> **What you will do**
Type out the listing again, exactly, with every line included.

> **Listed records**
BEGIN
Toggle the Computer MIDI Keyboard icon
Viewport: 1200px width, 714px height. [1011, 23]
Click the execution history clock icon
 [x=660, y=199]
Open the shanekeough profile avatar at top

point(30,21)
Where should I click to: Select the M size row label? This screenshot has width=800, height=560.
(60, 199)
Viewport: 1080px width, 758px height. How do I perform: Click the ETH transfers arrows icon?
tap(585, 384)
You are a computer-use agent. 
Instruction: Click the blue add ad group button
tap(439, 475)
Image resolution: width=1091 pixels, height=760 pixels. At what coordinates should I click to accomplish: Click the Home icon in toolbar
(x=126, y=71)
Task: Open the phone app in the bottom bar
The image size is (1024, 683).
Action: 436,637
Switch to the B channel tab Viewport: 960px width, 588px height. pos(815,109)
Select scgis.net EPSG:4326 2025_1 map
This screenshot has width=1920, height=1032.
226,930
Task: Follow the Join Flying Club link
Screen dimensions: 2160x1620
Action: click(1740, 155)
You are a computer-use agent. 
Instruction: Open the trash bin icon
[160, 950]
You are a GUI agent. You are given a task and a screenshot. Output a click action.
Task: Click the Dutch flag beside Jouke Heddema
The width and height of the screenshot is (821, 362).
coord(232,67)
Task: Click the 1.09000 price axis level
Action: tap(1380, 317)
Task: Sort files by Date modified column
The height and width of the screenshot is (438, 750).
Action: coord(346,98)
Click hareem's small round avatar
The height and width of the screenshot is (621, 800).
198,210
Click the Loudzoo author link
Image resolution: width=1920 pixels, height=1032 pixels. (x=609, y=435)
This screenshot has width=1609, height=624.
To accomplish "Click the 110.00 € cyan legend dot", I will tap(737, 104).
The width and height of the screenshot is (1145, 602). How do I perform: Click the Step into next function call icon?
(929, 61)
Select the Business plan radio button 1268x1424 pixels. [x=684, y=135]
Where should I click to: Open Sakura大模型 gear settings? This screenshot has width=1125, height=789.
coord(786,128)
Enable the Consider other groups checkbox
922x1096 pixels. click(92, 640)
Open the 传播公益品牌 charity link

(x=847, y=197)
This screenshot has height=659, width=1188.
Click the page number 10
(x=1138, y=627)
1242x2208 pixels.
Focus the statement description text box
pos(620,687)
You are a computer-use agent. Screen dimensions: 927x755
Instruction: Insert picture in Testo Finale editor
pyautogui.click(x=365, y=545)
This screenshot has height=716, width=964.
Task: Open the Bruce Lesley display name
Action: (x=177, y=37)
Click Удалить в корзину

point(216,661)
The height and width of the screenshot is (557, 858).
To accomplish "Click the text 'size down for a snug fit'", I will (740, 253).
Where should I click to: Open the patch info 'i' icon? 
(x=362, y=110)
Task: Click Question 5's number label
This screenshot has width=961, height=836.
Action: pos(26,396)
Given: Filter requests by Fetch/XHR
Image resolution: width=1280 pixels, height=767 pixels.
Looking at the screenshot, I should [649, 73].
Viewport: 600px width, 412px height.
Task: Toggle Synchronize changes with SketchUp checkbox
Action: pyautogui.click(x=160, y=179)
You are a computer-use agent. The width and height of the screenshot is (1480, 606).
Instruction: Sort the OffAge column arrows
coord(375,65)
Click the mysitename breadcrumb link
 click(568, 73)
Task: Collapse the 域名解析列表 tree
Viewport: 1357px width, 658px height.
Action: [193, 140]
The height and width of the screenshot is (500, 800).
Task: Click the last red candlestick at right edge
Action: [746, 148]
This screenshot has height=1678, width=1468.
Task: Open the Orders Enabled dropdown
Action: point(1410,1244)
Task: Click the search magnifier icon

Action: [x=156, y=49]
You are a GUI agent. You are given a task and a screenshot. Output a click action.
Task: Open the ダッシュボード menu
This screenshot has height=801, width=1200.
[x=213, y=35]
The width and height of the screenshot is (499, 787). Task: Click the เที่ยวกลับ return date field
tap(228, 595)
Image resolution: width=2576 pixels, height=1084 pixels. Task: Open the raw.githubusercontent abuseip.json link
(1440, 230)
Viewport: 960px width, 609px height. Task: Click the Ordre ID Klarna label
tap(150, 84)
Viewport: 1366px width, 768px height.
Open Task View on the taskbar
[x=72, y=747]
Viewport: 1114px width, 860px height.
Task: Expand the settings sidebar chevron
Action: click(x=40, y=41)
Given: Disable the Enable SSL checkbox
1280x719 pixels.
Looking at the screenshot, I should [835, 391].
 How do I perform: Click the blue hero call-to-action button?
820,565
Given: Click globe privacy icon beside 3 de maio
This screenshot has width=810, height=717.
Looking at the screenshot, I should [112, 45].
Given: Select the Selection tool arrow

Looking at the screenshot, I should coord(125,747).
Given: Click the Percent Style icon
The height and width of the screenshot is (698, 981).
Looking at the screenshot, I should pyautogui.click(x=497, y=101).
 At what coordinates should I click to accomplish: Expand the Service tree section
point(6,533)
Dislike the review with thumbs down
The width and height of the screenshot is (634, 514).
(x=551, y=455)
END
> **Output for this exercise**
Toggle the Computer MIDI Keyboard icon
Viewport: 1200px width, 714px height. [1011, 23]
Click the execution history clock icon
 [x=660, y=199]
Open the shanekeough profile avatar at top

point(30,21)
Where should I click to: Select the M size row label? This screenshot has width=800, height=560.
(60, 199)
Viewport: 1080px width, 758px height. How do I perform: Click the ETH transfers arrows icon?
tap(585, 384)
You are a computer-use agent. 
Instruction: Click the blue add ad group button
tap(439, 475)
Image resolution: width=1091 pixels, height=760 pixels. At what coordinates should I click to accomplish: Click the Home icon in toolbar
(x=126, y=71)
Task: Open the phone app in the bottom bar
The image size is (1024, 683).
Action: 436,637
Switch to the B channel tab Viewport: 960px width, 588px height. pos(815,109)
Select scgis.net EPSG:4326 2025_1 map
This screenshot has width=1920, height=1032.
226,930
Task: Follow the Join Flying Club link
Screen dimensions: 2160x1620
Action: click(1740, 155)
You are a computer-use agent. 
Instruction: Open the trash bin icon
[160, 950]
You are a GUI agent. You are given a task and a screenshot. Output a click action.
Task: Click the Dutch flag beside Jouke Heddema
The width and height of the screenshot is (821, 362).
coord(232,67)
Task: Click the 1.09000 price axis level
Action: tap(1380, 317)
Task: Sort files by Date modified column
The height and width of the screenshot is (438, 750).
Action: coord(346,98)
Click hareem's small round avatar
The height and width of the screenshot is (621, 800).
198,210
Click the Loudzoo author link
Image resolution: width=1920 pixels, height=1032 pixels. (x=609, y=435)
This screenshot has width=1609, height=624.
To accomplish "Click the 110.00 € cyan legend dot", I will tap(737, 104).
The width and height of the screenshot is (1145, 602). How do I perform: Click the Step into next function call icon?
(929, 61)
Select the Business plan radio button 1268x1424 pixels. [x=684, y=135]
Where should I click to: Open Sakura大模型 gear settings? This screenshot has width=1125, height=789.
coord(786,128)
Enable the Consider other groups checkbox
922x1096 pixels. click(92, 640)
Open the 传播公益品牌 charity link

(x=847, y=197)
This screenshot has height=659, width=1188.
Click the page number 10
(x=1138, y=627)
1242x2208 pixels.
Focus the statement description text box
pos(620,687)
You are a computer-use agent. Screen dimensions: 927x755
Instruction: Insert picture in Testo Finale editor
pyautogui.click(x=365, y=545)
This screenshot has height=716, width=964.
Task: Open the Bruce Lesley display name
Action: (x=177, y=37)
Click Удалить в корзину

point(216,661)
The height and width of the screenshot is (557, 858).
To accomplish "Click the text 'size down for a snug fit'", I will (740, 253).
Where should I click to: Open the patch info 'i' icon? 
(x=362, y=110)
Task: Click Question 5's number label
This screenshot has width=961, height=836.
Action: pos(26,396)
Given: Filter requests by Fetch/XHR
Image resolution: width=1280 pixels, height=767 pixels.
Looking at the screenshot, I should [649, 73].
Viewport: 600px width, 412px height.
Task: Toggle Synchronize changes with SketchUp checkbox
Action: pyautogui.click(x=160, y=179)
You are a computer-use agent. The width and height of the screenshot is (1480, 606).
Instruction: Sort the OffAge column arrows
coord(375,65)
Click the mysitename breadcrumb link
 click(568, 73)
Task: Collapse the 域名解析列表 tree
Viewport: 1357px width, 658px height.
Action: [193, 140]
The height and width of the screenshot is (500, 800).
Task: Click the last red candlestick at right edge
Action: [746, 148]
This screenshot has height=1678, width=1468.
Task: Open the Orders Enabled dropdown
Action: point(1410,1244)
Task: Click the search magnifier icon

Action: [x=156, y=49]
You are a GUI agent. You are given a task and a screenshot. Output a click action.
Task: Open the ダッシュボード menu
This screenshot has height=801, width=1200.
[x=213, y=35]
The width and height of the screenshot is (499, 787). Task: Click the เที่ยวกลับ return date field
tap(228, 595)
Image resolution: width=2576 pixels, height=1084 pixels. Task: Open the raw.githubusercontent abuseip.json link
(1440, 230)
Viewport: 960px width, 609px height. Task: Click the Ordre ID Klarna label
tap(150, 84)
Viewport: 1366px width, 768px height.
Open Task View on the taskbar
[x=72, y=747]
Viewport: 1114px width, 860px height.
Task: Expand the settings sidebar chevron
Action: click(x=40, y=41)
Given: Disable the Enable SSL checkbox
1280x719 pixels.
Looking at the screenshot, I should [835, 391].
 How do I perform: Click the blue hero call-to-action button?
820,565
Given: Click globe privacy icon beside 3 de maio
This screenshot has width=810, height=717.
Looking at the screenshot, I should [112, 45].
Given: Select the Selection tool arrow

Looking at the screenshot, I should coord(125,747).
Given: Click the Percent Style icon
The height and width of the screenshot is (698, 981).
Looking at the screenshot, I should pyautogui.click(x=497, y=101).
 At what coordinates should I click to accomplish: Expand the Service tree section
point(6,533)
Dislike the review with thumbs down
The width and height of the screenshot is (634, 514).
(x=551, y=455)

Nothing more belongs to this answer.